Having arrived from Tallinn by train, we soon found our impressive Airbnb that was right on Town Hall Square in the Old Town.
As well as a splendid view of the town hall & square from our window, we were also directly above a brightly decorated Christmas Tree.
We had arrived on Russian Orthodox Epiphany Day and this meant that all the Christmas decorations were still up despite it being mid-January.
Tallinn Old Town Tour
We had booked into a free tour leaving from just off Town Hall Square. These are a great concept. If you look the tour and/or guide you give a reasonable donation and if you don’t enjoy it or are impoverished, you pay nothing. Simple.
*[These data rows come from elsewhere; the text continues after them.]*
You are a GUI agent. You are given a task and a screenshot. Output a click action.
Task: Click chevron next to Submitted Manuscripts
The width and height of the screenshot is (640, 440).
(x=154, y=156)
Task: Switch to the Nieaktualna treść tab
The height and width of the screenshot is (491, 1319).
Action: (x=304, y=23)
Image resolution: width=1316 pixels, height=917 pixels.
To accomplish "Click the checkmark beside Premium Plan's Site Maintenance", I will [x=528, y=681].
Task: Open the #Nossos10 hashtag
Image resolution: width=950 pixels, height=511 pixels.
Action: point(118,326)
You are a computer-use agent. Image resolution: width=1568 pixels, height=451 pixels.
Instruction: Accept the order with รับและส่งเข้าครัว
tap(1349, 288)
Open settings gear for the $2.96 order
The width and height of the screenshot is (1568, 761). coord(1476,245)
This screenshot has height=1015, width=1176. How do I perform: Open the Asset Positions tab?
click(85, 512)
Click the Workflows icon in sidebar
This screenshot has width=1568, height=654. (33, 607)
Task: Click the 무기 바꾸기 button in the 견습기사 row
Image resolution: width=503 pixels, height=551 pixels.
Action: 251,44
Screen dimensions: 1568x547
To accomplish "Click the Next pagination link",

Our guide was an Icelandic chap called Jonas and he was excellent throughout, extremely knowledgeable and a good smattering of humour along the way.
A potted history of Estonia started us off. A tale of occupation by the Danes, Russians, Nazis & Soviets and independence from 1991.
Old Town Tallinn is a very pretty place with its cobbled streets, well-preserved walls & towers and interesting architecture.
We snaked up to the grand Alexander Nevsky Cathedral, castle and Parliament building set high up on a hill. A couple of viewing points offered a great panorama out over the spires & rooftops towards the Baltic Sea, a ferry bound for Helsinki pulling out into open waters.
The two-hour stroll ended back at Town Hall Square where we heard about the medieval stocks and the little figurine of Old Thomas atop the town hall itself.
Thomas (Toomas) had won an archery challenge several centuries before in which he managed to hit a replica parrot perched on the same roof where his likeness now stood, saved in perpetuity (apart from when he had been split in two on one occasion by a lightning strike).
Thomas became one of the guardians of Tallinn and legend has it that whilst patrolling the old town he gave the local children sweets.
The original figurine dated from 1530, but the present incumbent is in fact the third edition and was erected in 1996.
All in all well worth a €10 donation each.
After lunch we set-off to tour the lower old town that we had yet to see. We took in more of the impressive walls and towers and some wonderful brightly decorated historical buildings, most especially in Long Street (Pikk tanav), which is where the iconic House of the Brotherhood of Blackheads is situated.
Tallinn – Strolling, Eating & Drinking
Tallinn is perfect for strolling. There is picturesque architecture everywhere and very nice shops in which to browse. These included an ancient apothecary that still acts as a pharmacy today.
Thankfully remedies nowadays do not include sun-dried dog faeces, scorched hedgehog or dried deer penises as they used to medieval times!
Some of the window displays were also pretty bizarre.
There are also a plethora of cosy coffee shops with warming fires and tempting cakes.
Restaurant wise we went to the same place both nights – Von Krahli Aed at Rataskaevu 8 just off Old Town Square. The food was delicious, the waiting guys extremely friendly and the ambience pleasant and relaxing. After the first night’s experience we figured we couldn’t do better, so booked again.
If you are a fan of Depeche Mode (as Mrs Wilbur & I definitely are), you must visit DM Baar, which is situated downstairs in the cellar of a building just off the square.
They only play music from one band – Basildon’s finest of course. Thankfully Depeche have been around since the early ’80s and are still going strong, meaning that there is an extensive music catalogue to get through.
Finally, on the flight home on the excellent Air Baltic plane, we followed a very nice sunset as we journeyed west.